Deep Learning Applications : Neural Style Transfer

8 min readNov 28, 2020

One of the most exciting application of Deep Learning is Neural Style Transfer. Through this article, we will understand Neural Style Transfer and implement our own Neural Style Transfer Algorithm using pre-trained Convnet Deep Learning Model.

Let’s get started and understand what neural style transfer is!!.
Neural style transfer is an optimization technique used to take two images, a content image & a style reference image (such as an artwork by a famous painter) and blend them together so the output image looks like the content image, but “painted” in the style of the style reference image. In neural style transfer terminology, there are 3 images. The image which needs to be painted is known as Content image. The style in which the content image will be drawn is Style image. And there will be one output image generated by the combination of these two content and style images and this technique used here is known as Neural Style Transfer. Neural Style Transfer allows us to generate new image like one in the below by combining content image and the style image. In other words, we can say that one image (Content image) is drawn in the style of the another image(Style image) to produce new image.

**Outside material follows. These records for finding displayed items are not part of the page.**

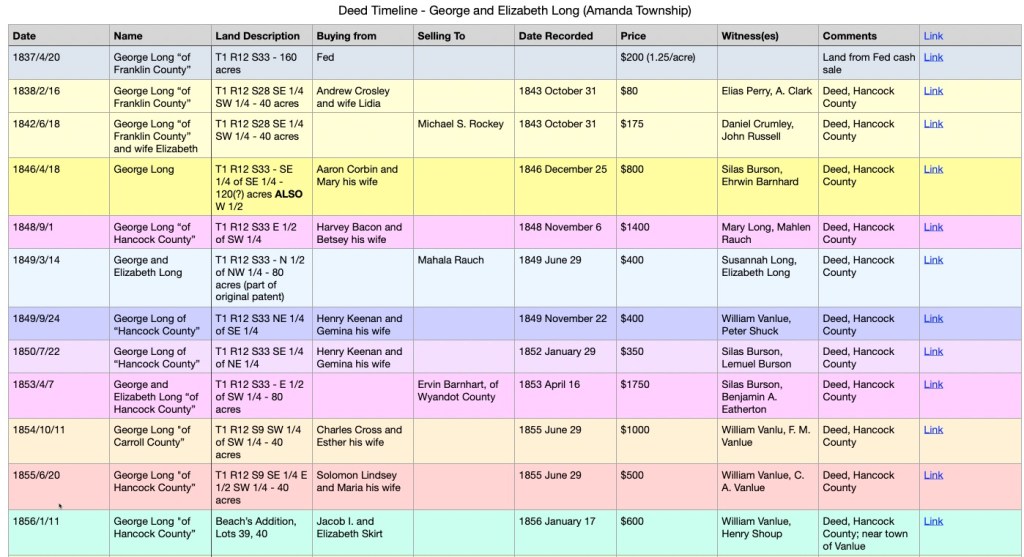Open the Link for the 1837/4/20 deed

932,58
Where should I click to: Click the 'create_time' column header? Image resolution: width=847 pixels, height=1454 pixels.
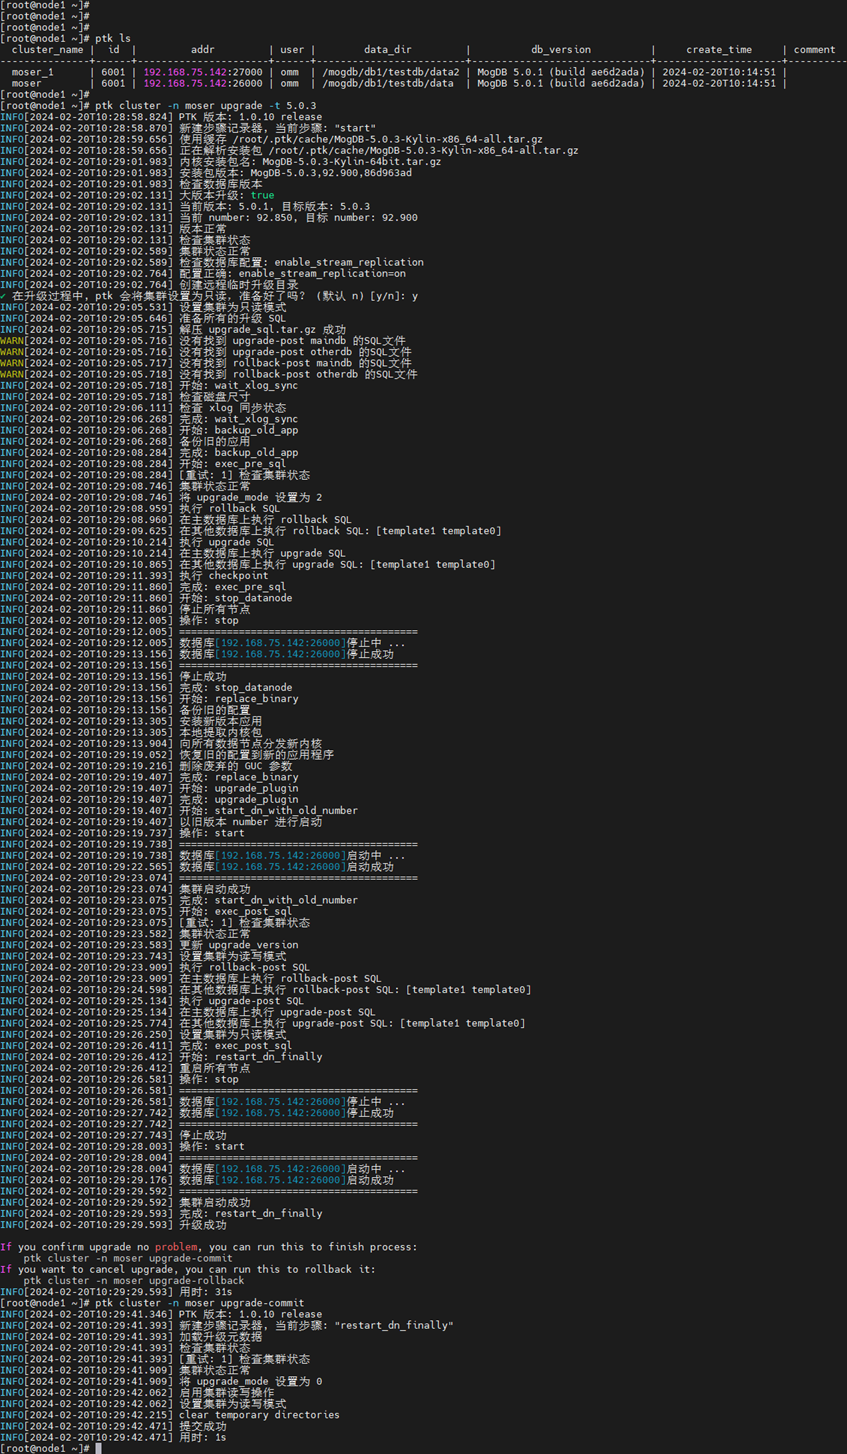[718, 50]
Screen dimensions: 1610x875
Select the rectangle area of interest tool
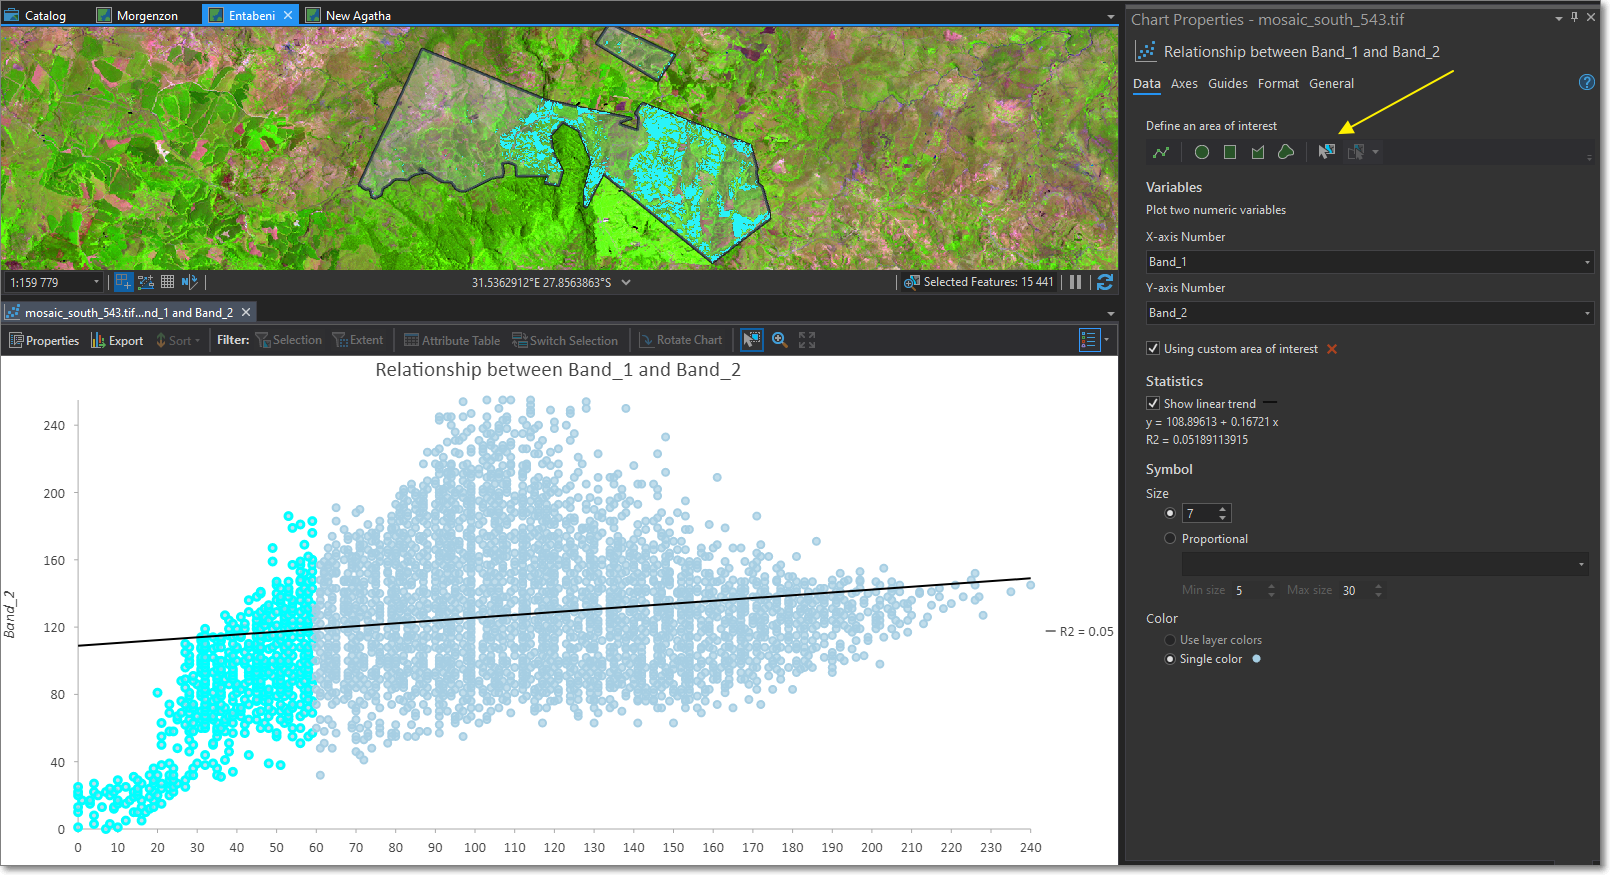coord(1230,152)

Here we generated new image in the right by combining the content of Mona Lisa image in the left and style image in the middle using Neural Style Transfer Algorithm.

Transfer Learning

Neural Style Transfer (NST) uses a previously trained convolutional network, and builds on top of that. The idea of using a network trained on a different task and applying it to a new task is called transfer learning.

Following the original NST paper, we will use the VGG network. Specifically, we’ll use VGG-19, a 19-layer version of the VGG network. This model has already been trained on the very large ImageNet database, and thus has learned to recognize a variety of low level features (at the shallower layers) and high level features (at the deeper layers).

Neural Style Transfer

To see how well our algorithm is generating the output image from the content image drawn in the style of style image, We will build the Neural Style Transfer (NST) algorithm in three steps:

Build the content cost function, Jcontent(C,G)
Build the style cost function, Jstyle(S,G)
Put it together to get total cost function
J(G)=α Jcontent(C,G)+β Jstyle(S,G)
where α and β are hyperparameters.

Cost Function

We have a content image C, given a style image S and our goal is to generate a new image G. In order to implement neural style transfer, we will define a cost function J(G ) that measures how well our algorithm is producing output image and we’ll use gradient descent to minimize J (G ) in order to get desired output.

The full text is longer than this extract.